===== Reading text

On the positive side for China and other emerging markets is the US Federal Reserve, which has been on a more moderate course since January, which tends to weaken the dollar. But this too has a downside. The Federal Reserve's willingness to relax its monetary policy again if necessary is due to the slowing momentum of the US and global economy, which in turn is negative for the emerging markets.

"The bottom line is that the emerging market environment is challenging," says the portfolio manager, who invests primarily in emerging market local currency bonds. Against this backdrop, it is a dangerous strategy for many asset managers to be guided almost exclusively by the yield level when selecting debt instruments for their funds. "In the past, this has often caused trauma for many investors who have not been able to get out of these positions in the event of a crisis," she says.

She considers a two-part strategy to be more suitable. "As a first step, we look at a number of global factors top-down. Most important is the Fed's monetary policy and its impact on the dollar. In our experience, about 75 percent of the performance comes from the currency," explains the portfolio manager. In addition, there is the bottom-up analysis of local issues and individual issuers.

==========
===== Information shown

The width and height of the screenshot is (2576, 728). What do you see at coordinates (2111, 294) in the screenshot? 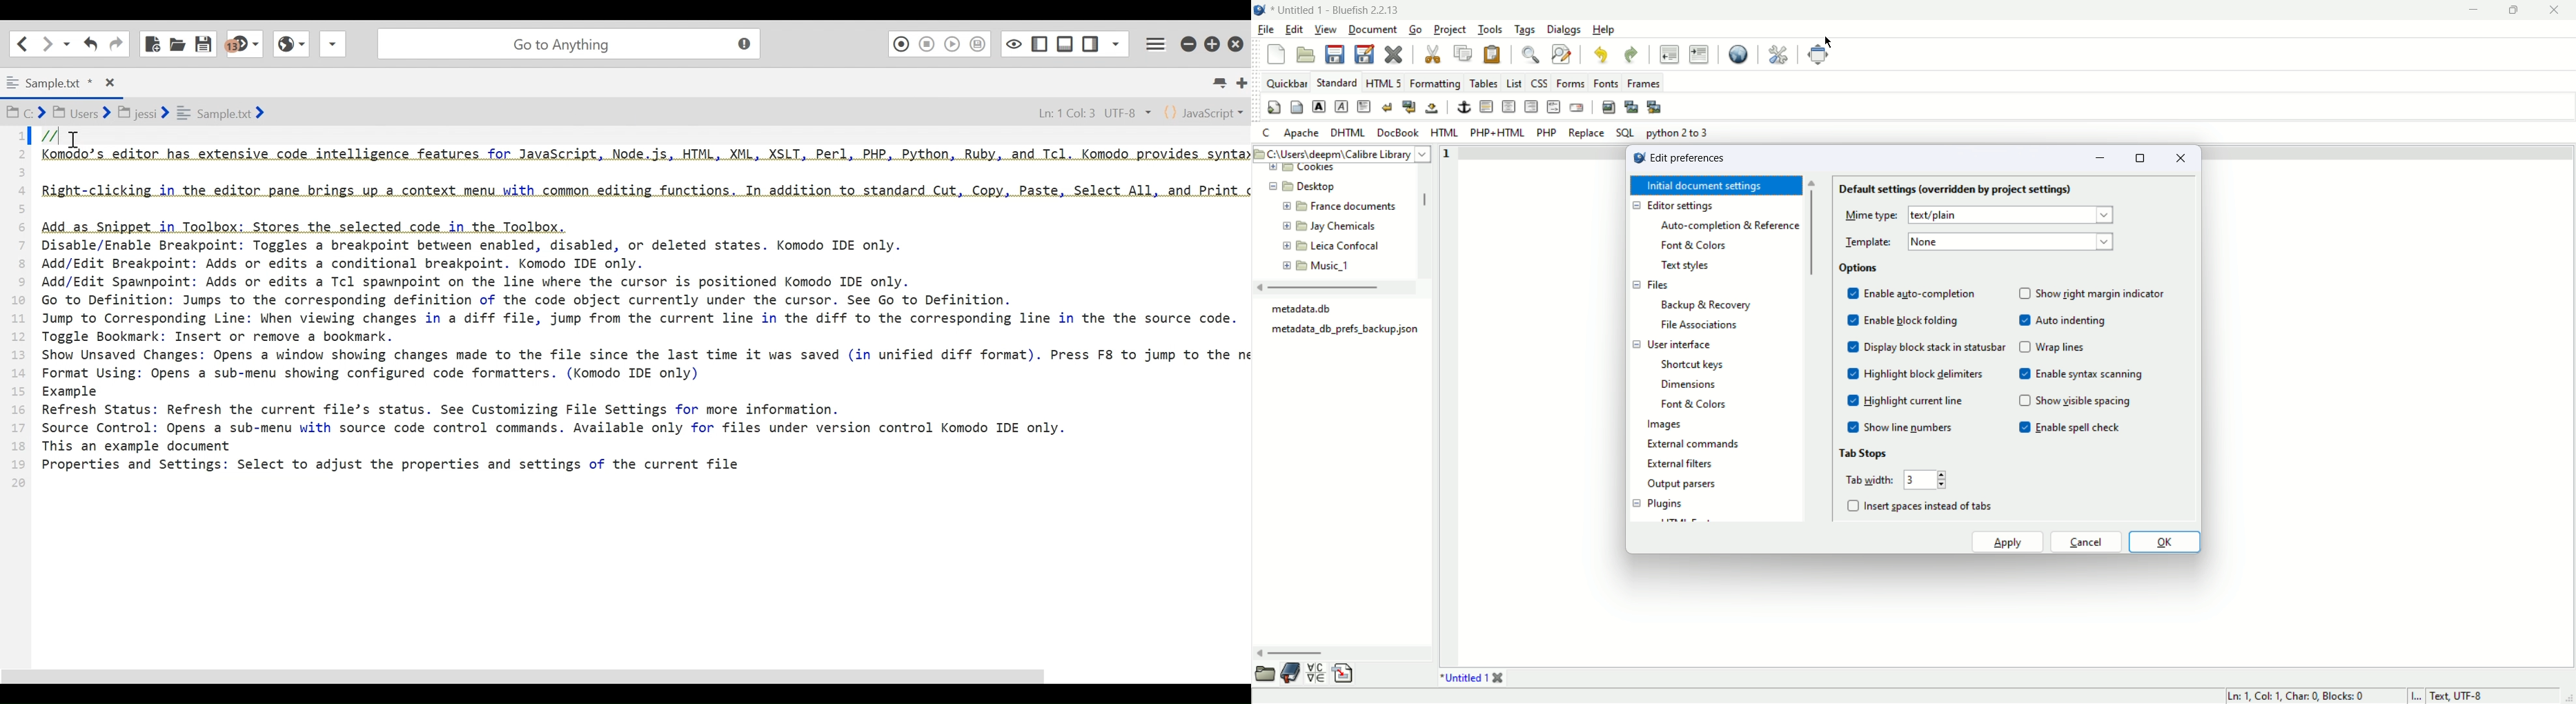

==========

▸ **Challenges**
(a) In the emerging-markets text, starting with "She considers a" and going on through "and individual issuers.", please swap "two-part strategy" for "dual approach" and write out that stretch.
(b) Resume the emerging-markets text where it stops and carry it further.
The data has no connection to the emerging-markets text.

▸ **Expected results**
(a)
She considers a dual approach to be more suitable. "As a first step, we look at a number of global factors top-down. Most important is the Fed's monetary policy and its impact on the dollar. In our experience, about 75 percent of the performance comes from the currency," explains the portfolio manager. In addition, there is the bottom-up analysis of local issues and individual issuers.

(b)
Accordingly, Eurizon Fund - SLJ Local Emerging Market Debt is currently overweight in Polish bonds, for example. "The zloty is stable and securities from Poland have benefited from their status as safe havens," explains Ravaï. On the other hand, the sub-fund is underweight in South African and Brazilian bonds. Turkish bonds are very attractive because of their exceptionally high yields as long as the currency does not move. However, the market has almost completely collapsed, which is why one has to act very cautiously. "That's why we only positioned ourselves at the short end," concludes the portfolio manager.

Eurizon Fund - SLJ Local Emerging Market Debt Z (LU1529956952), calculated in euros as of 30 June 2019, has performed 9.24 percent since the beginning of the year (versus 9.14 % as the benchmark performance).